On an evening of spring, accompanied by a young Arab and a negro, I
rode slowly down a low hill of the Sahara, and saw in the sandy cup at
my feet the tiny collection of hovels called Sidi-Massarli. I had been in
the saddle since dawn, riding over desolate tracks in the heart of the
desert. I was hungry, tired, and felt almost like a man hypnotised. The

strong air, the clear sky, the everlasting flats devoid of vegetation,
empty of humanity, the monotonous motion of my slowly cantering
horse--all these things combined to dull my brain and to throw me into
a peculiar condition akin to the condition of a man in a trance. At
Sidi-Massarli I was to pass the night. I drew rein and looked down on it
with lack-lustre eyes.
I saw a small group of palm-trees, guarded by a low wall of baked
brown earth, in which were embedded many white bones of dead
camels. Bleached, grinning heads of camels hung from more than one
of the trees, with strings of red pepper and round stones. Beyond the
wall of this palm garden, at whose foot was a furrow full of stagnant
brownish-yellow water, lay a handful of wretched earthen hovels, with
flat roofs of palmwood and low wooden doors. To be exact, I think
there were five of them.

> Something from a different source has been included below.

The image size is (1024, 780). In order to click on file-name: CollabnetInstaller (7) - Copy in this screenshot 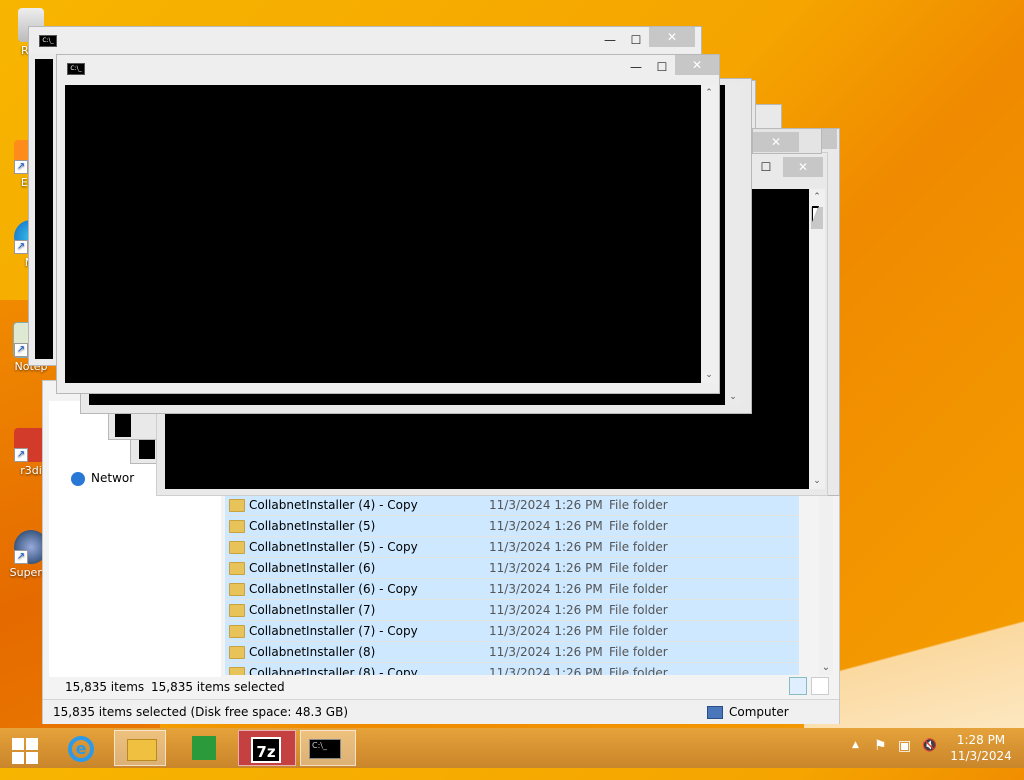, I will do `click(334, 631)`.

The Bordj, or Travellers' House, at which I
was to be accommodated for the night, stood alone near a tiny source at
the edge of a large sand dune, and was a small, earth-coloured building
with a pink tiled roof, minute arched windows, and an open stable for
the horses and mules. All round the desert rose in humps of sand,
melting into stony ground where the saltpetre lay like snow on a wintry
world. There were but few signs of life in this place; some stockings
drying on the wall of a ruined Arab café, some kids frisking by a heap
of sacks, a few pigeons circling about a low square watch-tower, a
black donkey brooding on a dust heap. There were some signs of death;
carcasses of camels stretched here and there in frantic and fantastic
postures, some bleached and smooth, others red and horribly odorous.
The wind blew round this hospitable township of the Sahara, and the
yellow light of evening began to glow above it. It seemed to me at that
moment the dreariest place in the dreariest dream man had ever had.